Your instructions:
Give the lines from the first one through the line holding "pyautogui.click(x=224, y=186)", inclusive, as a JSON list of strings with one string per line and blank lines omitted. Leave the pictures out of the answer.
+ + +
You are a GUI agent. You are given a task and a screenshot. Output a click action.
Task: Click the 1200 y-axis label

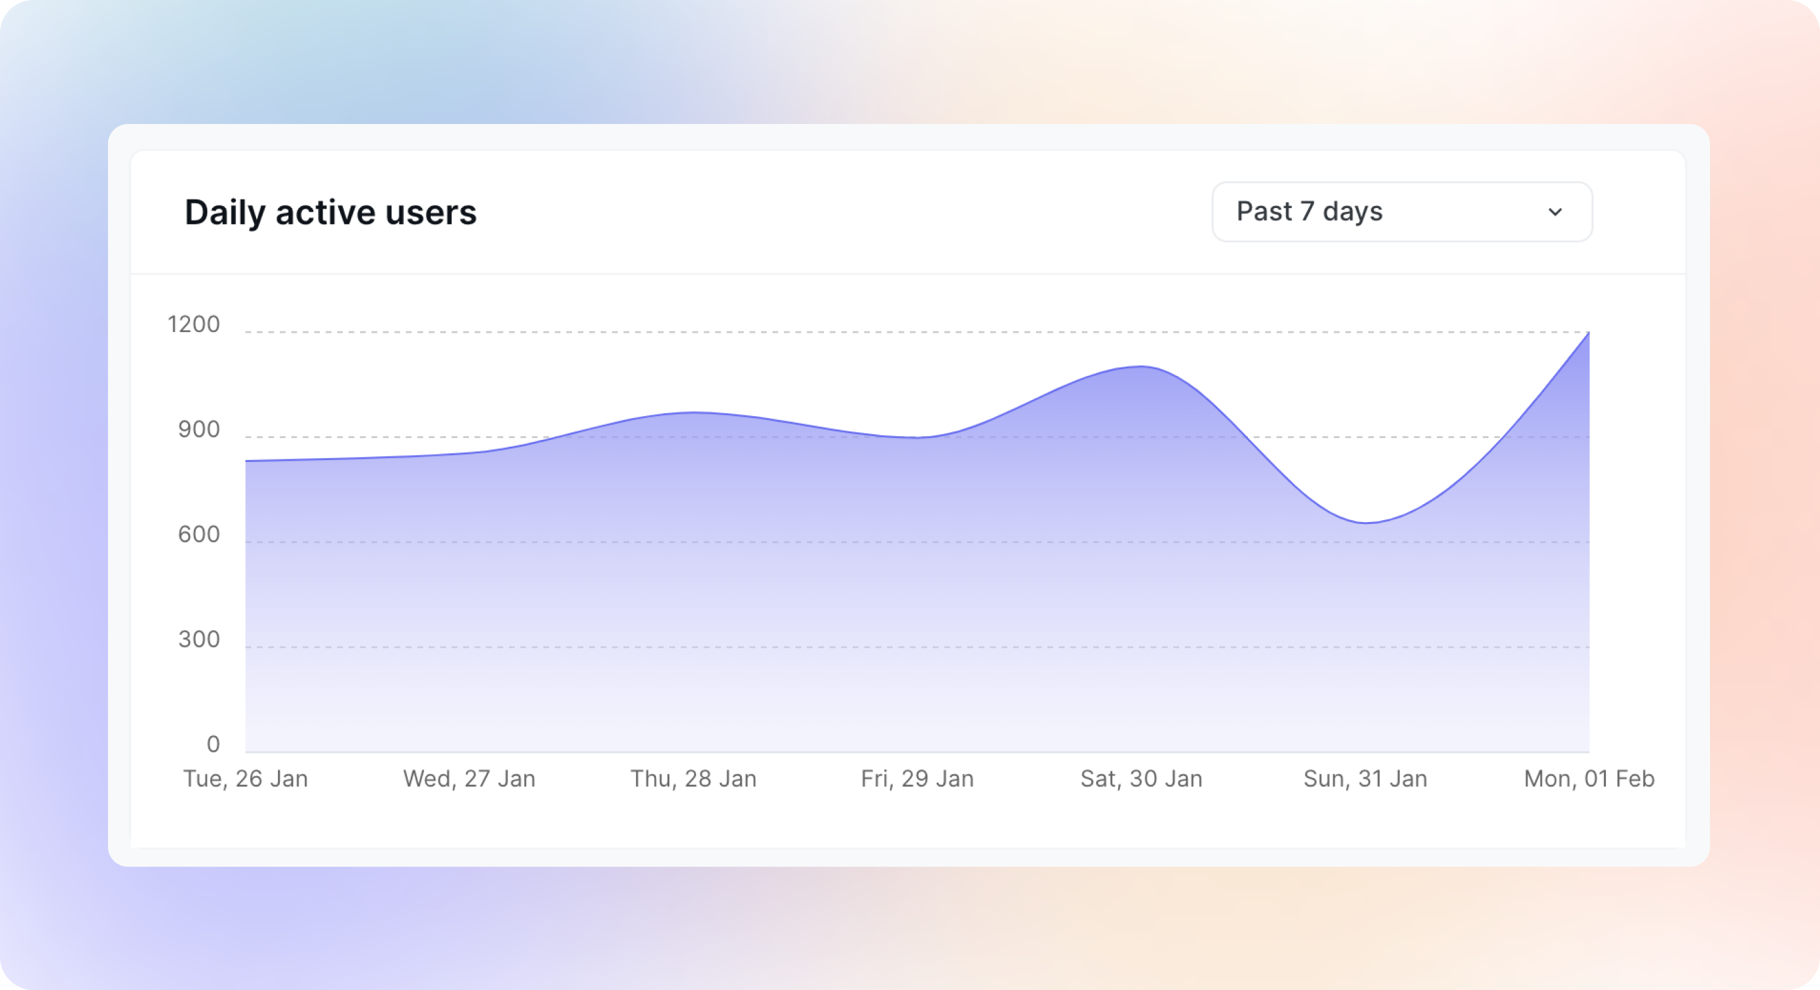[x=194, y=324]
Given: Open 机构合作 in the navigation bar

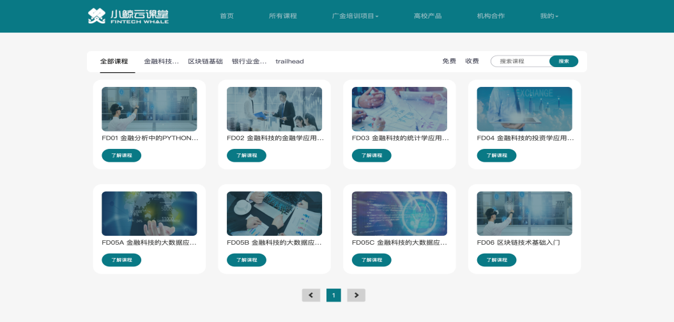Looking at the screenshot, I should point(491,16).
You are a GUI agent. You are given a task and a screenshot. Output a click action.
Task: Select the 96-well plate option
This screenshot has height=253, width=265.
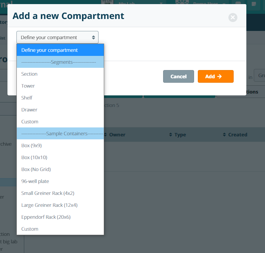35,181
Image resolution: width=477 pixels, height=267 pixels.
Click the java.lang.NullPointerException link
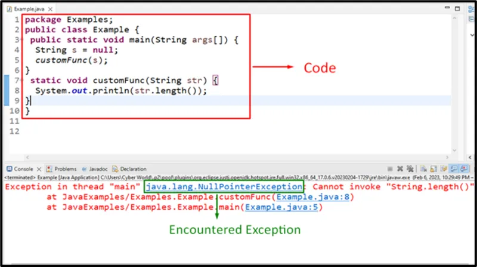pyautogui.click(x=224, y=186)
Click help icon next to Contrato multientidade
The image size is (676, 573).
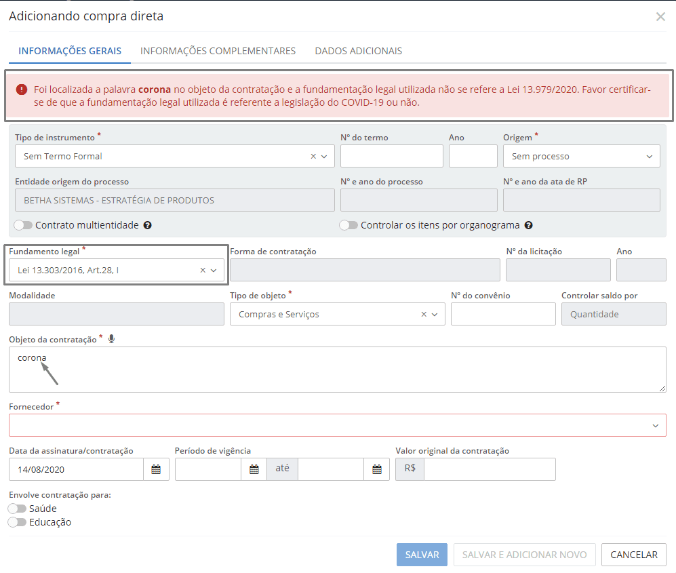point(147,225)
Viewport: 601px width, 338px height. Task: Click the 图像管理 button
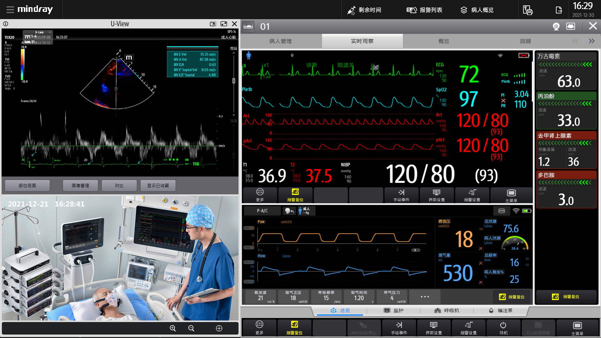tap(80, 186)
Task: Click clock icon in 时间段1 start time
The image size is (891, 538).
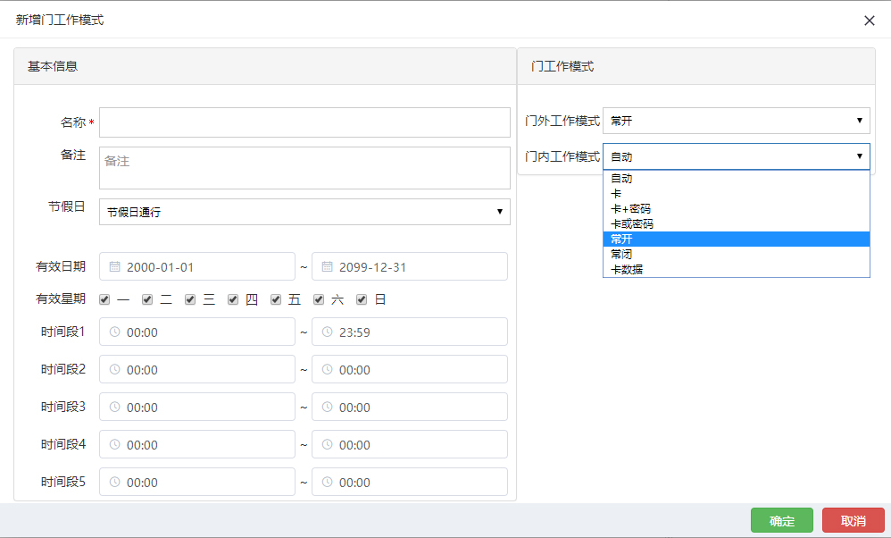Action: pos(114,332)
+ + +
Written answer:
[
  "You are a GUI agent. You are given a task and a screenshot. Output a click action.",
  "Task: Click the 1200 y-axis label",
  "[x=194, y=324]",
  "Given: Open 机构合作 in the navigation bar",
  "Looking at the screenshot, I should point(491,16).",
  "You are a GUI agent. You are given a task and a screenshot. Output a click action.",
  "Task: Select the 96-well plate option",
  "This screenshot has height=253, width=265.",
  "35,181",
  "Image resolution: width=477 pixels, height=267 pixels.",
  "Click the java.lang.NullPointerException link",
  "pyautogui.click(x=224, y=186)"
]